>> START Task inputs

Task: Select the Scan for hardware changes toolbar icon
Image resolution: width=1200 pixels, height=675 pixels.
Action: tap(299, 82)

>> END Task inputs
>> START Task inputs

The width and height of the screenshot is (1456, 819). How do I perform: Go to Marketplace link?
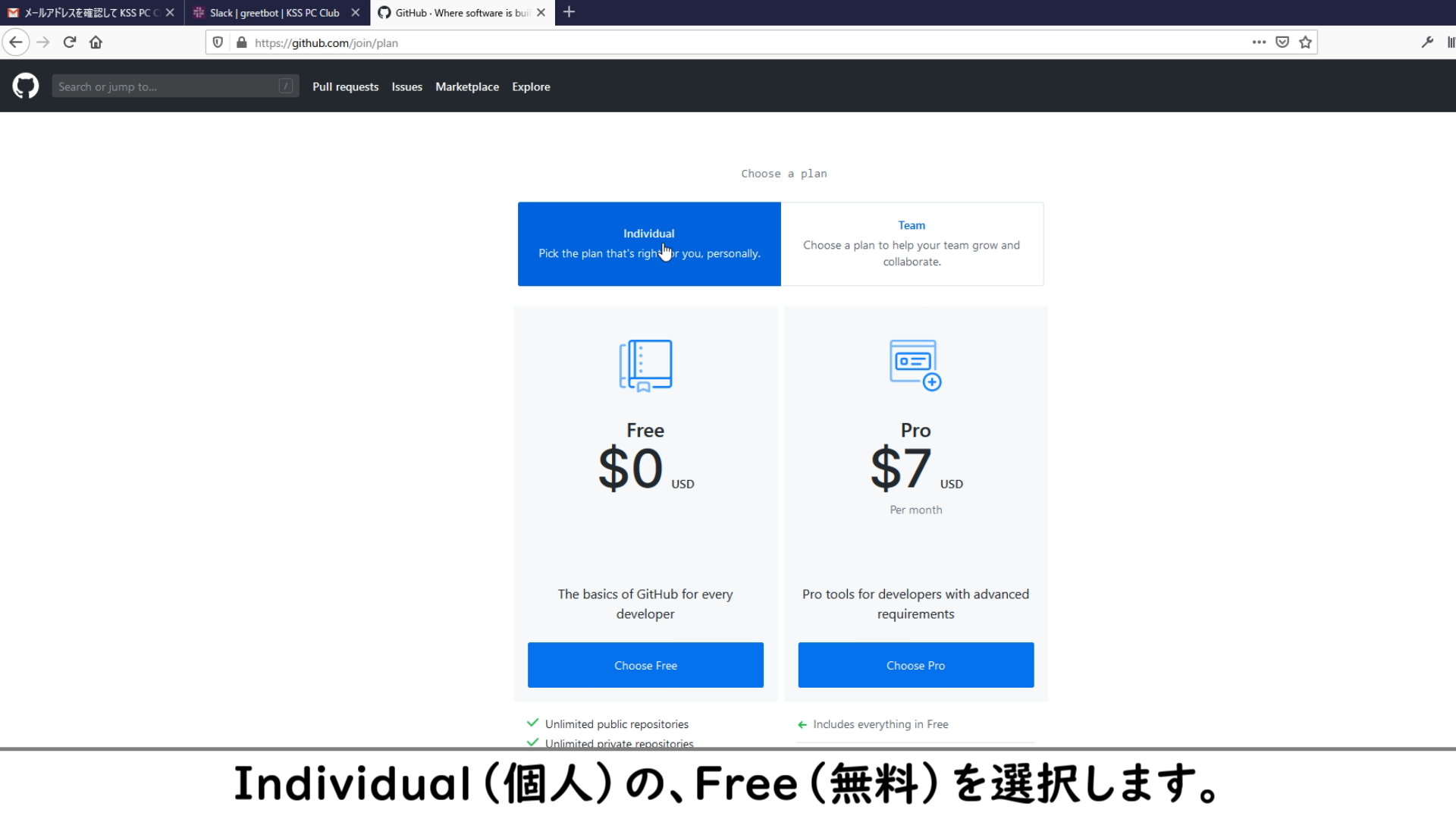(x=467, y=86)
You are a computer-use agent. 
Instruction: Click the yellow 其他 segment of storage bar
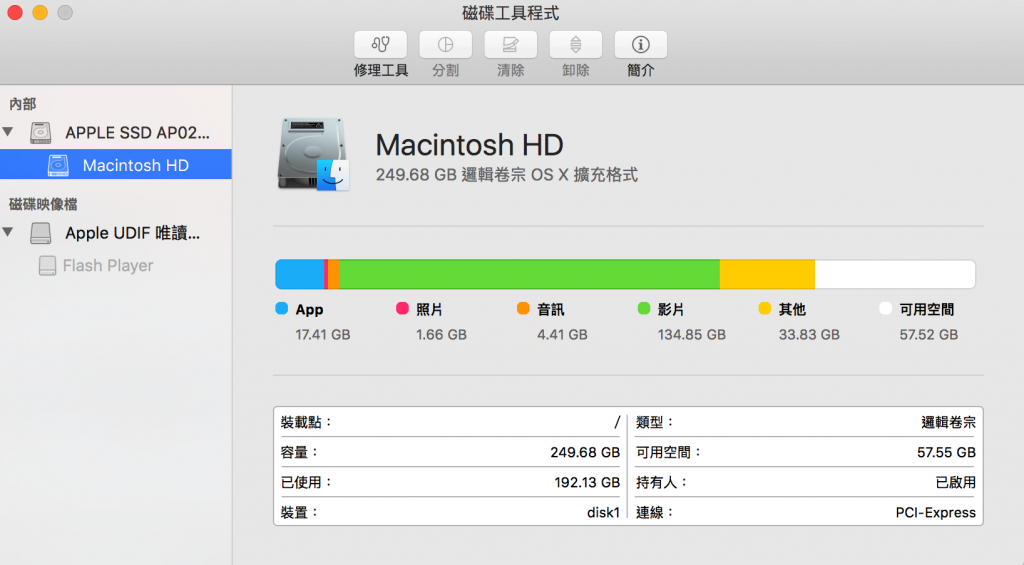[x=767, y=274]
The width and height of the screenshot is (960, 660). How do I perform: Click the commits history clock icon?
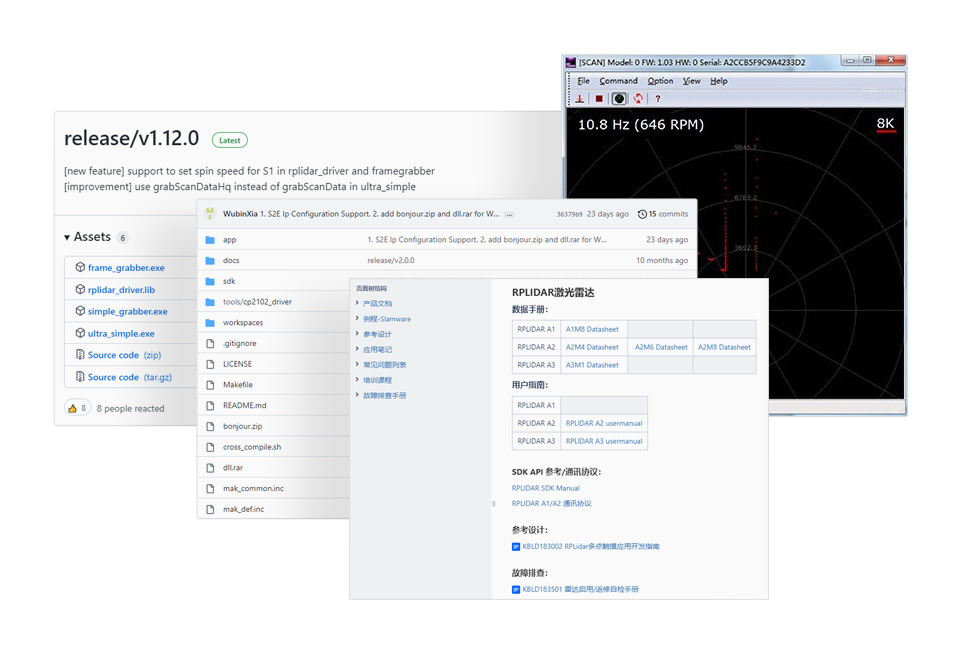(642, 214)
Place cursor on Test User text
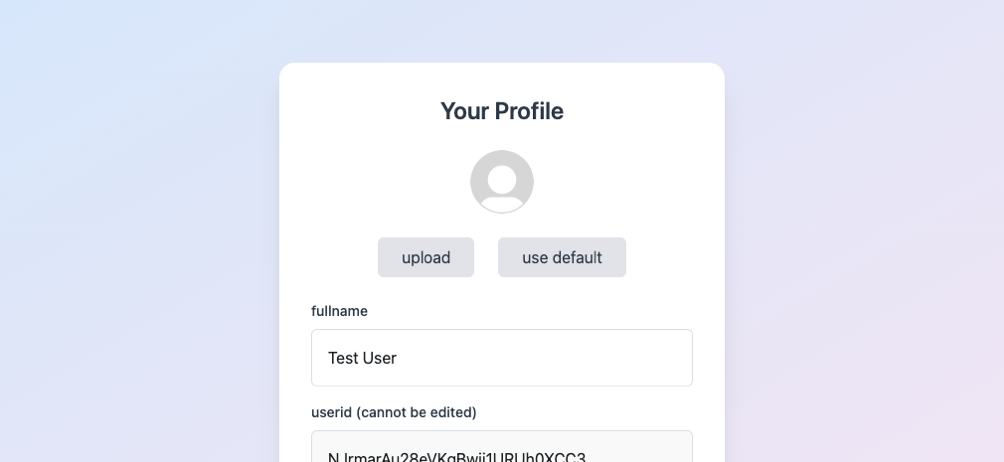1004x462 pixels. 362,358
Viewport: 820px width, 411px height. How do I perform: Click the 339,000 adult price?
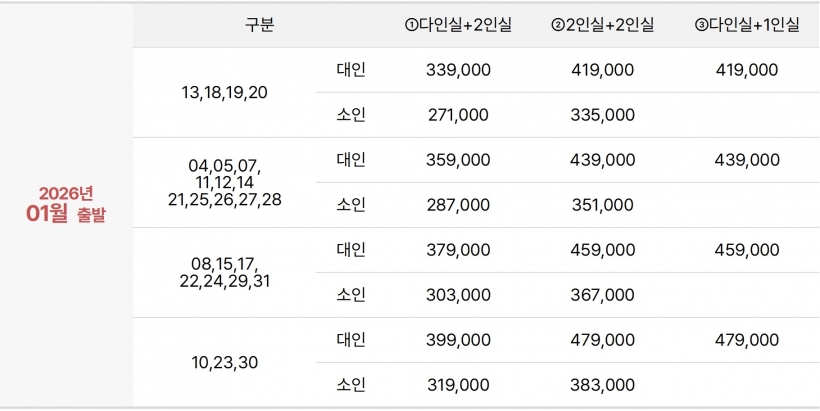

>> END Task inputs

The request →
Reproduce the lines above verbatim, from the line containing "Place cursor on Test User text" through the line containing "Viewport: 820px width, 411px", both included. Leave the pictures out.

Written answer →
Place cursor on Test User text
1004x462 pixels. 362,358
Viewport: 820px width, 411px height. How do I perform: Click the 339,000 adult price?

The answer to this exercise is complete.